Issue: controlling the set of changes and timeline

An issue during the development of Babylon was that, despite agreeing beforehand on a set of features, we ended up adding a few more along the way. This was due partly to some backlog from Athens and partly because we received requests for features that we were afraid to leave unanswered for 3 more months. Furthermore we were trying to respect a specific timeline for injection because we were afraid of a never ending development cycle where changes kept piling up.

Working towards a moving target on a fixed timeline complicated considerably the internal development and rushed the final stages of the release, impacting testing and the communication with the community.

How to improve

In future upgrades we will compile a list of features early on and gather input from the wider ecosystem.

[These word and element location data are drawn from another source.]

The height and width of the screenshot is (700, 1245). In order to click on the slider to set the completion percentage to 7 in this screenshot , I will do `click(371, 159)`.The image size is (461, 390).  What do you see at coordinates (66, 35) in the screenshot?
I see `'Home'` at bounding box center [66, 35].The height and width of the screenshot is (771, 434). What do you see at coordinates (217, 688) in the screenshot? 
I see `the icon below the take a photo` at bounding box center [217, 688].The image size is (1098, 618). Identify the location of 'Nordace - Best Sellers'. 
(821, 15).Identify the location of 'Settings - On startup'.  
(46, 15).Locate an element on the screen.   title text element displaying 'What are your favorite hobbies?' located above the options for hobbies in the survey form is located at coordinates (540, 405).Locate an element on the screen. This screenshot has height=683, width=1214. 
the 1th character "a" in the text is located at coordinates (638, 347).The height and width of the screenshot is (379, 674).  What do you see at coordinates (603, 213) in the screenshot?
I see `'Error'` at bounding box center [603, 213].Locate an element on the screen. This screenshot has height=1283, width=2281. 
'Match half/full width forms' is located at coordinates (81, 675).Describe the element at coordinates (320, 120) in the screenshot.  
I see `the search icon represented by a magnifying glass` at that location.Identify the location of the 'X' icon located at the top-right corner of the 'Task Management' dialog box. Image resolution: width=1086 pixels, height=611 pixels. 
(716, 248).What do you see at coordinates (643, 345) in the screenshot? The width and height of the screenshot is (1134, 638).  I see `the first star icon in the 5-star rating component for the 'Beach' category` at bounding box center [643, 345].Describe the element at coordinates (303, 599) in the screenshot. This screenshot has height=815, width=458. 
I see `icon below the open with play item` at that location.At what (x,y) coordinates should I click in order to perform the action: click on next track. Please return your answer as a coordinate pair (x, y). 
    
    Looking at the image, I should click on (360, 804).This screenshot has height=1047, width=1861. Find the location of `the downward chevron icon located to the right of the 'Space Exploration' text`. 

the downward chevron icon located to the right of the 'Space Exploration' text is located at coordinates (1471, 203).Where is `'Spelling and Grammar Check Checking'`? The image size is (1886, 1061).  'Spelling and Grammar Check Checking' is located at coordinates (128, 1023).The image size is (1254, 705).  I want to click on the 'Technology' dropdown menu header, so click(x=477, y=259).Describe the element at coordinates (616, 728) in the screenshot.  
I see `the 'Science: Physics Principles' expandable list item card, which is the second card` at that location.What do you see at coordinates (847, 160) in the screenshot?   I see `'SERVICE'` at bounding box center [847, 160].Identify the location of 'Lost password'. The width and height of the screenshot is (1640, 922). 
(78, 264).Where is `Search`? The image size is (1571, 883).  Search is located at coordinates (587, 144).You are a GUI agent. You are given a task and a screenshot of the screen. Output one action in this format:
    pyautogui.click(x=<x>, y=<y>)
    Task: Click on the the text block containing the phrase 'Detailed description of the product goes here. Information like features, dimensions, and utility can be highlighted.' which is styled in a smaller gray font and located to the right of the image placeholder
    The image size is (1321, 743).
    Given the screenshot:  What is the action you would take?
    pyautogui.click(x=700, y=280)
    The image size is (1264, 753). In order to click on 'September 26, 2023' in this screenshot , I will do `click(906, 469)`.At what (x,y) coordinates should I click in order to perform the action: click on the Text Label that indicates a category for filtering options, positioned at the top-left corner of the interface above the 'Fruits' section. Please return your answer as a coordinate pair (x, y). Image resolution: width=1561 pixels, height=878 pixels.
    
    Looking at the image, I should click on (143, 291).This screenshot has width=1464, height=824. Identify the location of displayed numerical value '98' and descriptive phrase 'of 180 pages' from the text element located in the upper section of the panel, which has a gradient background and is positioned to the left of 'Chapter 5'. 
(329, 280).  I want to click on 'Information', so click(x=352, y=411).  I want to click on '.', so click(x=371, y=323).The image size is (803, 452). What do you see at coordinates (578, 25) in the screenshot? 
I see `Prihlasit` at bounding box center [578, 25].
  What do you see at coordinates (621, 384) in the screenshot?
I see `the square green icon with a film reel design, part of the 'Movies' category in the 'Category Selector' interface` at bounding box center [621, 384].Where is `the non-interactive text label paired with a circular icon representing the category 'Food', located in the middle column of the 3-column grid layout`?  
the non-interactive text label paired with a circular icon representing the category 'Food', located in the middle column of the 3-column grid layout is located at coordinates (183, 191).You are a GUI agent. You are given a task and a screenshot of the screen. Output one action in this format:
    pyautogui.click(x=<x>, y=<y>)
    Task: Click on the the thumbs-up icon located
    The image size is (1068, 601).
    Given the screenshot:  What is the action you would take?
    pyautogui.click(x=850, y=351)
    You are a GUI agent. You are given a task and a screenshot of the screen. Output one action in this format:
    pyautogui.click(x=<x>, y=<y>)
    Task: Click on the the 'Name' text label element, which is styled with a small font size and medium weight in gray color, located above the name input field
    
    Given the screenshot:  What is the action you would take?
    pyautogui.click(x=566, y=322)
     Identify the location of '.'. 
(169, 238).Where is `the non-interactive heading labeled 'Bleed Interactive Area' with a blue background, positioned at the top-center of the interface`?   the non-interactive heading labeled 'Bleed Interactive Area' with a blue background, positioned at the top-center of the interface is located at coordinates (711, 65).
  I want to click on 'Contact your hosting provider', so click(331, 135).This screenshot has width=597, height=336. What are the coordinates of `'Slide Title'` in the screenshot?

We will limit development towards the specific features and this will give us a clearer vision of a possible timeline that, if needed, will be delayed until proper review, testing and communication is done.

Proposal Period for Babylon

The first proposal (Babylon PsBABY5n) was injected on the 26th of July 2019. Shortly after this, a new updated version (Babylon PsBABY5H) was proposed during the same proposal period.

Issue: Binary format of endorsements

The second injection was in response to feedback we received from wallet developers which led us to revert a change in the binary format of endorsements. The binary format of manager transactions was kept in order to ensure that user transaction from 004 could not be executed on 005.

The proposal phase was indeed conceived with the idea that there could be a series of proposals, counter proposals and iterations.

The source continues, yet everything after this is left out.